日産婦医会報(平成12年7月)

大阪産婦人科医会医業経営実態調査より

大阪産婦人科医会 西野英男、岩永啓、西松則之、都竹理 他


はじめに

 大阪産婦人科医会(医会)は、平成11年7月、医業経営の現状を知る目的で、医会A会員を対象にアンケート調査を実施した。今回、その結果から特に診療所に関係のある部分を抜粋し報告するとともに、考察と提言を述べる。

会員数の推移

 対象となる医会A会員(病院・診療所の開設者や部長、大学の教授、助教授など)数は591名で、全会員1250名中47%を占めるが漸減傾向にあり、平成11年にはB会員数と逆転した。全会員数は平成2年以来、全国の出生数とパラレルに減少しているのが興味深い。
 また、大阪府医師会(医師会)全会員数は平成2年から11年までの9年間に26%増加したのに対し、医会会員数は6%減少し、医師会会員数に占める割合も平成2年の10.2%から平成11年の7.6%にまで減じている。さらに、会費は納めているが産婦人科離れしている会員を除くと実質四%前後になると推定され、将来的には医師会での発言力にも影響しかねない状況である。

分娩取り扱い有りの施設の実態

 分娩を取り扱う(分娩有り)診療所数は、全体の32%であった。これは平成10年12月に日母が実施した調査の都市部診療所のそれと同様の結果であったが、市内に限定すると僅か23%に過ぎなかった。分娩有りの診療所医師の年齢分布をみると60歳代が最も多く、50代、40代がこれに続き、高齢化が顕著である。いずれの年代も約半数の施設では、常勤医(院長)1名で診療と分娩にあたっているのが実情である。
 年間分娩数を見ると、常勤医2名以上の診療所では市内、府下各々年平均397件、323件であった。また、常勤医1名の施設でも減少傾向にあるものの、府下では245件と2名以上の施設と大差なく健闘しているが、市内では年平均81件に過ぎず、前3群との体力差が浮き彫りになった。経営状態は、市内で常勤医1名の場合、分娩数が少なく71%が苦しいと回答している。これに対し府下では32%に過ぎなかった。一方、常勤医2名以上の施設では、市内83%、府下86%が良好(盛業または普通)と答え、市内でも常勤医2名以上ならば、経営的にも安泰と言える。しかし、市と府下の人口比が3対7に対し産婦人科施設数比は4対6であること、その上市内には大病院も多く患者が集中することから、市内常勤医1名の診療所の経営改善を望むことは難しい。

分娩取り扱い無しの施設の現状

 分娩取り扱い無し(分娩無し)の施設のうち市内では経営が苦しい(大変またはやや苦しい)との回答が73%あり、府下の同群が50%であるのと対象的であった。

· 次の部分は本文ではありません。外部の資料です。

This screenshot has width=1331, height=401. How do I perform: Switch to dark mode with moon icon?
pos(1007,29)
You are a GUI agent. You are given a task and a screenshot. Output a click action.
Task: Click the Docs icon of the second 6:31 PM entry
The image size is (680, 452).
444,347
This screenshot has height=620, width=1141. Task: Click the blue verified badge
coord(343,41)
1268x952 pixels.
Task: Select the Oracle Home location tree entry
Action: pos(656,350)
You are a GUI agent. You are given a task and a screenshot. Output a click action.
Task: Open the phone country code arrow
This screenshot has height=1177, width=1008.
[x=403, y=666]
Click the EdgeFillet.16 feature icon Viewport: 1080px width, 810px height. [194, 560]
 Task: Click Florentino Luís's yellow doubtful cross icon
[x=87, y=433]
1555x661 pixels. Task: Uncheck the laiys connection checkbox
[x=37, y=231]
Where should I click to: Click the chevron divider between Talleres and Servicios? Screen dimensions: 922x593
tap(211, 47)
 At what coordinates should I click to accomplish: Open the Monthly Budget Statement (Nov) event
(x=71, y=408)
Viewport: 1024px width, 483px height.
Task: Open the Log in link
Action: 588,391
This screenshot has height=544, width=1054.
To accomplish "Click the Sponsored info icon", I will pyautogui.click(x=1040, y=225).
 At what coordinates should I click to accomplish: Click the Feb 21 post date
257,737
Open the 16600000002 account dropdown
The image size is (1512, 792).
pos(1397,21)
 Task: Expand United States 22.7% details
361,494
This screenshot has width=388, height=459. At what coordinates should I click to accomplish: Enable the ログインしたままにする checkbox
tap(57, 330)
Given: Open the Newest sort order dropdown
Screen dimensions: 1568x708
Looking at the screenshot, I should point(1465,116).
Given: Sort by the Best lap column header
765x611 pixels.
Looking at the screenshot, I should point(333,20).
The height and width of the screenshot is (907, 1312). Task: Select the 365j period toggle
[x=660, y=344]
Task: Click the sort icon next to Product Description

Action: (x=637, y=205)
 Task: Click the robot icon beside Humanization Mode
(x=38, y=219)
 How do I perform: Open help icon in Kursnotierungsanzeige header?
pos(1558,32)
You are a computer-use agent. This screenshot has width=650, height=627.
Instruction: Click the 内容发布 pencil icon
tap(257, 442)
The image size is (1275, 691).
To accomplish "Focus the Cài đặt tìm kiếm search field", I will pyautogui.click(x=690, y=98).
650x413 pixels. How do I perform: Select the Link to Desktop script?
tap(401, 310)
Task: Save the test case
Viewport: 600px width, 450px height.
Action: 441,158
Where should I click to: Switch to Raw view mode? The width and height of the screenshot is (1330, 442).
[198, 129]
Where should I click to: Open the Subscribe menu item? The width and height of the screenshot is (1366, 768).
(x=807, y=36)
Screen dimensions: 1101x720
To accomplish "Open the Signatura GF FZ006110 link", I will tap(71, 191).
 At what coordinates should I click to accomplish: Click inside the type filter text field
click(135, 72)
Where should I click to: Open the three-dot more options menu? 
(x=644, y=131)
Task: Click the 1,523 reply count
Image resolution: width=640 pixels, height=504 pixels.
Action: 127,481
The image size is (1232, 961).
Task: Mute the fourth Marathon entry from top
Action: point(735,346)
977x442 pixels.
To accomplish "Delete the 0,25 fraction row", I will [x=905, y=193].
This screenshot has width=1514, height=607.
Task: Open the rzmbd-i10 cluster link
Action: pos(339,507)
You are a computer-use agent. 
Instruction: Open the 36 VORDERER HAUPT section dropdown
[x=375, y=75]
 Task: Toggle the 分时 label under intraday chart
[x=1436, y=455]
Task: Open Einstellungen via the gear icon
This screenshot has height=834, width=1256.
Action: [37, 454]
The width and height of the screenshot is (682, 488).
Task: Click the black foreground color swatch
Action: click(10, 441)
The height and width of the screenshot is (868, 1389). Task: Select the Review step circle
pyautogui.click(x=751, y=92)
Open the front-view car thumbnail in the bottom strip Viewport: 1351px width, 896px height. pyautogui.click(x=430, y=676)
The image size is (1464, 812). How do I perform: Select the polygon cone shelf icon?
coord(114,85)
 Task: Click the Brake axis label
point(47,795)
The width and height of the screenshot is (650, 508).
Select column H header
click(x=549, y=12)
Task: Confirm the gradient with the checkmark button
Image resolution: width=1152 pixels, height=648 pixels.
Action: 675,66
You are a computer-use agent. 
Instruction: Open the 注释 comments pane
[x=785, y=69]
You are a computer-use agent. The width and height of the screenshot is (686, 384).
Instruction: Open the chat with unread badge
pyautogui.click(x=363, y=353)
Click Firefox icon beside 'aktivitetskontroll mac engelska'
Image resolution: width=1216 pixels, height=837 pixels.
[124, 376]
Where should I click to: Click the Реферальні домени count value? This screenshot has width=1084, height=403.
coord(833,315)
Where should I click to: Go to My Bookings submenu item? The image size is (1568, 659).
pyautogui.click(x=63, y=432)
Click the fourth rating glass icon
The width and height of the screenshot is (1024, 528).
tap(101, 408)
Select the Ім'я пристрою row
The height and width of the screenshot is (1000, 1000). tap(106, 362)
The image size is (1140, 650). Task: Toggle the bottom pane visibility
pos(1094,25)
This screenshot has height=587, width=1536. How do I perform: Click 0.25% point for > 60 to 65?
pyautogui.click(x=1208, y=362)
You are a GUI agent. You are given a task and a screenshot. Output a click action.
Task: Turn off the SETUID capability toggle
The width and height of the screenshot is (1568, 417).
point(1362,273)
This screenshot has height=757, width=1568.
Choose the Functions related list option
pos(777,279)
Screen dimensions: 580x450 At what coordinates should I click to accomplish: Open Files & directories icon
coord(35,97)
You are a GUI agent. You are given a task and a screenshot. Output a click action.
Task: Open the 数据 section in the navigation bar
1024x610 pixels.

しかし、平均レセプト件数でみた場合、60代の市内245枚、府下306枚から70代のそれぞれ145枚、150枚と同程度にまで減少している。医師自身の高齢化による影響は地域に関係なく現れると考えられる。
 また、科目別収入割合を分析すると、市内では内科等他科の収入割合が全収入の過半数を占める診療所は全体の22%、府下では32%であった。市内の方が産婦人科離れが進んでいると予想したが実情は逆であった。市内ではまだ産婦人科で頑張っていると言えるが、他科への診療領域拡大の機会を逸したとも解釈できる。
 分娩無しの診療所で、力を入れている診療内容は更年期外来とがん検診が多く、妊婦健診と答えた施設は殆どなかった。

医事紛争

 分娩無しの診療所では39%が何らかの形で医事紛争に遭遇し、うち67%が府医師会医事紛争委員会に依頼している。分娩有りの診療所では、この数字が各々63%、91%に、個人病院では52%、81%に跳ね上がる。日母の過去の調査に比べ高率であるが、苦い経験をした医師ほどこのような調査に深い関心を持ち回答率が良いこと、調査期間を限定しなかったことが影響している。

将来像と提言

 今後、分娩は病院や大規模診療所に集中すると予想され、分娩無しの診療所のあり方が問題になる。平成10年9月の日母実施の新規開業施設調査では、更年期外来、がん検診は盛業の条件にならないことが判明している。しかし、同調査は借金返済や多額の運営資金を要する40代が主体で、大半が60代以上であるわれわれとは状況が異なる。大阪の場合、長年切磋琢磨してきた産婦人科知識の活用が有効であろう。適切な方法でなされたHRTの利点や、がん検診の重要性をメーカーやマスコミとともにPRし、産後や閉経後の女性の健康管理も意識した女性総合科としての診療が望まれる。